◆ **Exercise description**
Recast the entries starting at the line containing "Select the bold text 'Comfort is'" and ending at the line containing "coord(134,73)" as a Markdown table with the columns Row and Line, one line per row, omitting blank lines.

◆ **Material provided**
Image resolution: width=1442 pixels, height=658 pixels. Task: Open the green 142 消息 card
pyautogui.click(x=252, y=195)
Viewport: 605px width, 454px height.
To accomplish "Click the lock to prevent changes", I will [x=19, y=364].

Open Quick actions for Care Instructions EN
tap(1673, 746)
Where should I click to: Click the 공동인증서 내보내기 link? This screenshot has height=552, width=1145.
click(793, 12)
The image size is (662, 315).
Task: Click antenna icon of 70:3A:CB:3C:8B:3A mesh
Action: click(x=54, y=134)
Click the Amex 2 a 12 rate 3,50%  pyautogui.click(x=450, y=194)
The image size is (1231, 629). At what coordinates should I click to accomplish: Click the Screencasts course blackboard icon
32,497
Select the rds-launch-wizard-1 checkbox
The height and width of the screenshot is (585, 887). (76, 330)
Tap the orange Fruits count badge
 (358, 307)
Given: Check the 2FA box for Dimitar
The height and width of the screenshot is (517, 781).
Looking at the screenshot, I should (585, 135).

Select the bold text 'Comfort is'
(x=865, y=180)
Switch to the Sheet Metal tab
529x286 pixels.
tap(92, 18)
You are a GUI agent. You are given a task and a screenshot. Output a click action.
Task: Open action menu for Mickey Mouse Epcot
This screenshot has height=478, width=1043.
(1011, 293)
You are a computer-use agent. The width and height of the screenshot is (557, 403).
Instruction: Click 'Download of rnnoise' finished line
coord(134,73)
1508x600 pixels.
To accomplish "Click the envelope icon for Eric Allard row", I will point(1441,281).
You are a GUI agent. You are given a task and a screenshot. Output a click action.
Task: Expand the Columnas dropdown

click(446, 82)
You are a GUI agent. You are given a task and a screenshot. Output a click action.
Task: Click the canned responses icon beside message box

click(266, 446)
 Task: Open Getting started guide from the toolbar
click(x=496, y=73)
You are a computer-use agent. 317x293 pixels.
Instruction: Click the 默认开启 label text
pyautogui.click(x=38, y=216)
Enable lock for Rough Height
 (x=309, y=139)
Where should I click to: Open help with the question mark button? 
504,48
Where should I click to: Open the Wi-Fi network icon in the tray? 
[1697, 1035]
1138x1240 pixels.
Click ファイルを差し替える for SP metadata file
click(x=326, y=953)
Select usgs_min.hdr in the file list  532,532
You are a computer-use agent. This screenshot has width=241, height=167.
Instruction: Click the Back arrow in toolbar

◆ **Exercise result**
| Row | Line |
|---|---|
| 1 | Select the bold text 'Comfort is' |
| 2 | (x=865, y=180) |
| 3 | Switch to the Sheet Metal tab |
| 4 | 529x286 pixels. |
| 5 | tap(92, 18) |
| 6 | You are a GUI agent. You are given a task and a screenshot. Output a click action. |
| 7 | Task: Open action menu for Mickey Mouse Epcot |
| 8 | This screenshot has height=478, width=1043. |
| 9 | (1011, 293) |
| 10 | You are a computer-use agent. The width and height of the screenshot is (557, 403). |
| 11 | Instruction: Click 'Download of rnnoise' finished line |
| 12 | coord(134,73) |